THE PROBLEM: Gather every line in the records below that contains the string "width", treating uppercase and lowercase as different.

INFORMATION GIVEN:
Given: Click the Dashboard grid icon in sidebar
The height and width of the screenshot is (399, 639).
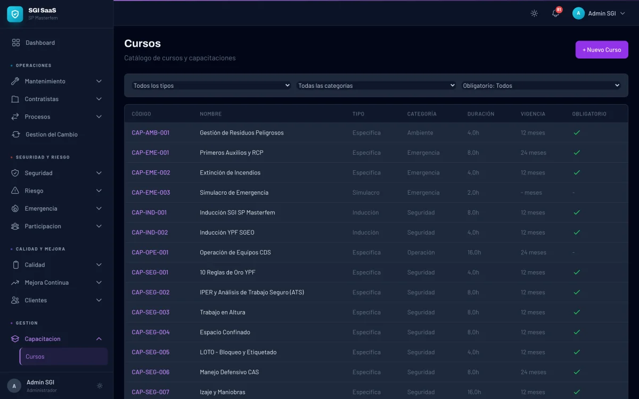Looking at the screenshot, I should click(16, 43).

* * *

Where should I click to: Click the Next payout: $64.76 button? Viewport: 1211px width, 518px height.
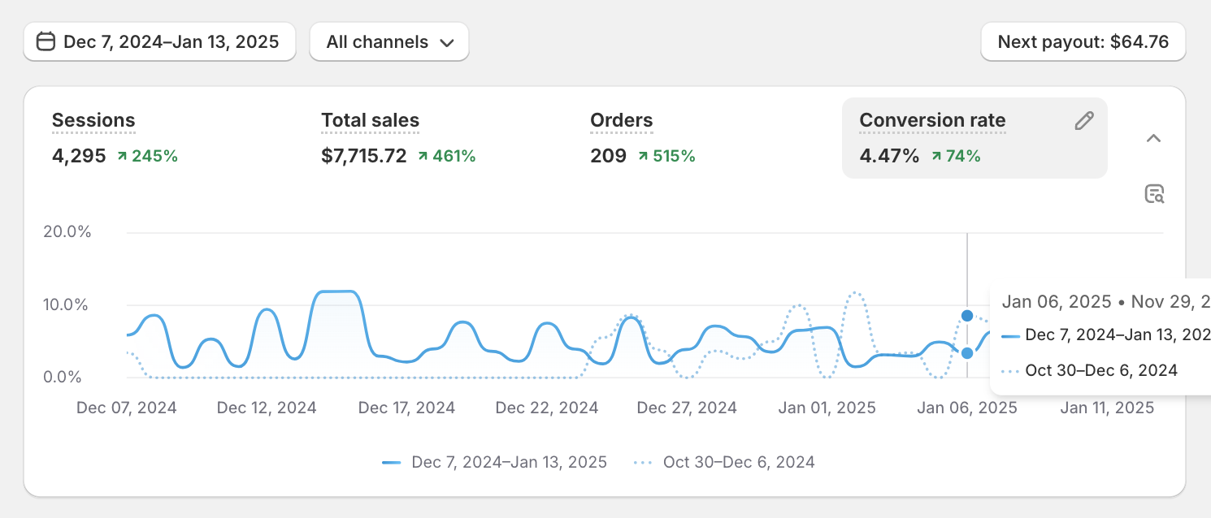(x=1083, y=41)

---

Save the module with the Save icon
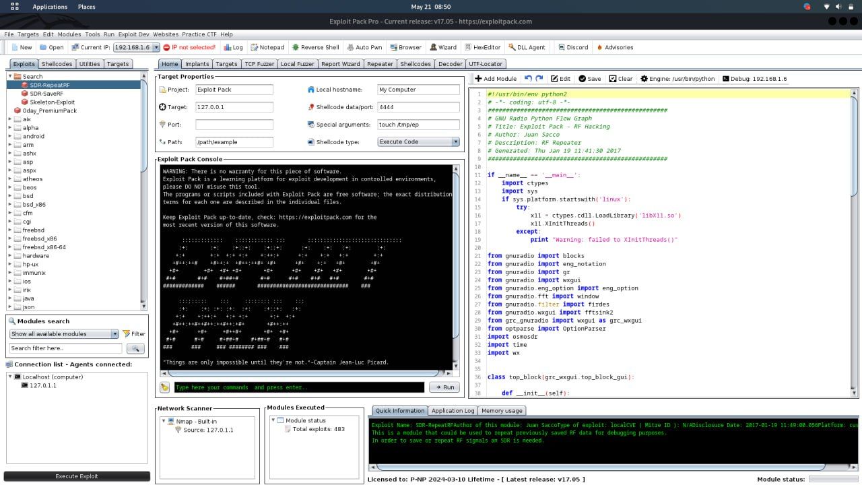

WRITTEN SOLUTION:
The height and width of the screenshot is (399, 639).
Where should I click to: Click the Next payout: $64.76 button? Viewport: 1211px width, 518px height.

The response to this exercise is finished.